In State ex rel. Shevin, Attorney General v. Yarborough, Chairman, Florida Public Service Commission (Fla. 1972) 257 So.2d 891, the court agreed with the Public Service Commission that F.S. chapter 366 “bestows on it the full power of the state to exercise exclusive jurisdiction for the protection of the public welfare in the regulation and supervision of the rates and services of public utilities”. The court held unanimously that while the attorney general could represent the state of Florida as a customer of the utility, the commission was correct in limiting him to that capacity (page 892), and that the attorney general was not entitled -to intervene “on behalf of all citizens of the state of Florida”; further, that the commission was correct in refusing to make the utility (Florida Power Corporation) pay for an audit demanded by the attorney general.
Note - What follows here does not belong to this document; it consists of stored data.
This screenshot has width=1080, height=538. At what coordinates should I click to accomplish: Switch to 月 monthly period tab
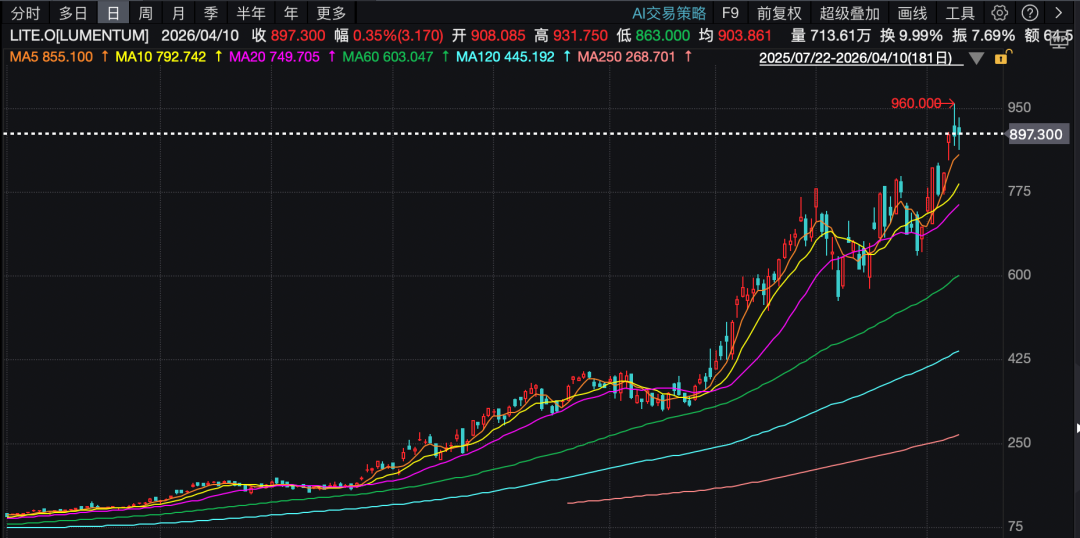coord(178,13)
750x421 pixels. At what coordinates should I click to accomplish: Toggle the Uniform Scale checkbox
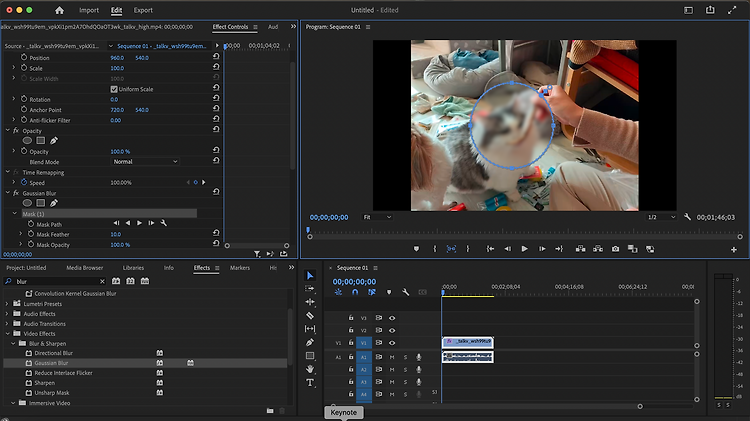pyautogui.click(x=114, y=89)
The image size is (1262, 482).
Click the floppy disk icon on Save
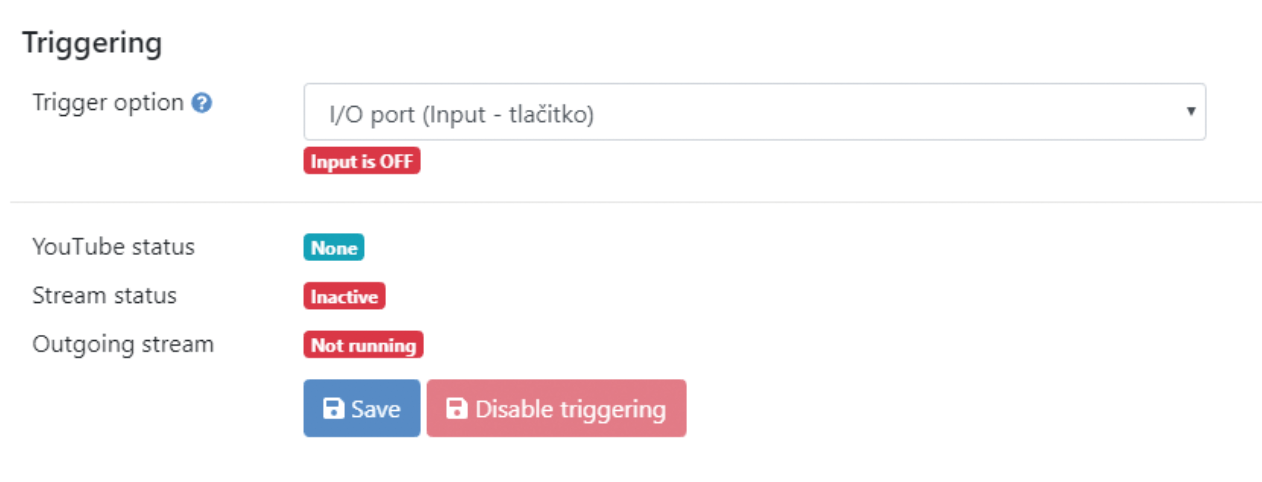coord(334,409)
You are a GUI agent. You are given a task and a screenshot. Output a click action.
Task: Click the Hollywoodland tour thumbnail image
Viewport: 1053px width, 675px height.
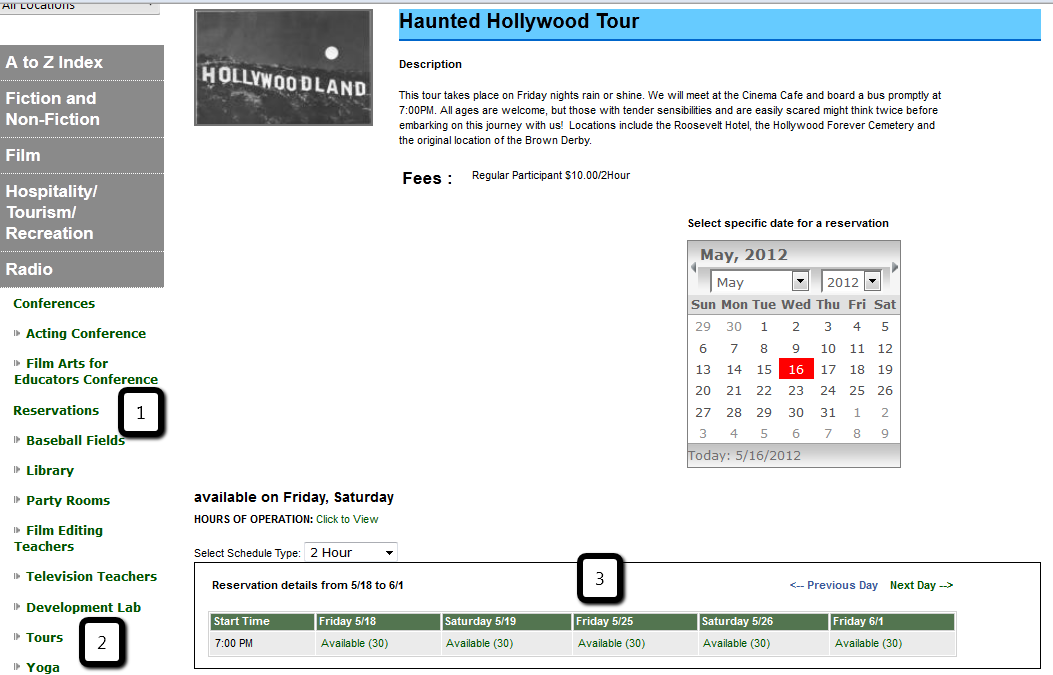(x=283, y=68)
Thus, the Florida courts, in accordance with the courts of other jurisdictions, have recognized the exclusive jurisdiction conferred on the Public Service Commission in regard to supervising and regulating the adequacy of telephone service. In cases where the adequacy of telephone service is raised as an issue, the Florida courts have consistently referred that issue to the Public Service Commission. Further, based on the authority and jurisdiction conferred under chapter 364, Florida Statutes, the commission has issued extensive regulations which establish standards for determining the adequacy of telephone service. See 3 Florida Administrative Code 25-4.66—25-4.78. Such standards illustrate the technical nature of the adequacy of service issue and the need for specialized skills in making a determination as to that issue. Under such circumstances the courts have elected to refer the question of service adequacy to the commission, an agency which has a professional staff and special competence necessary to adequately investigate and resolve that question.

For the foregoing reasons, this cause is dismissed without prejudice to the right of the plaintiff to proceed before the Florida Public Service Commission.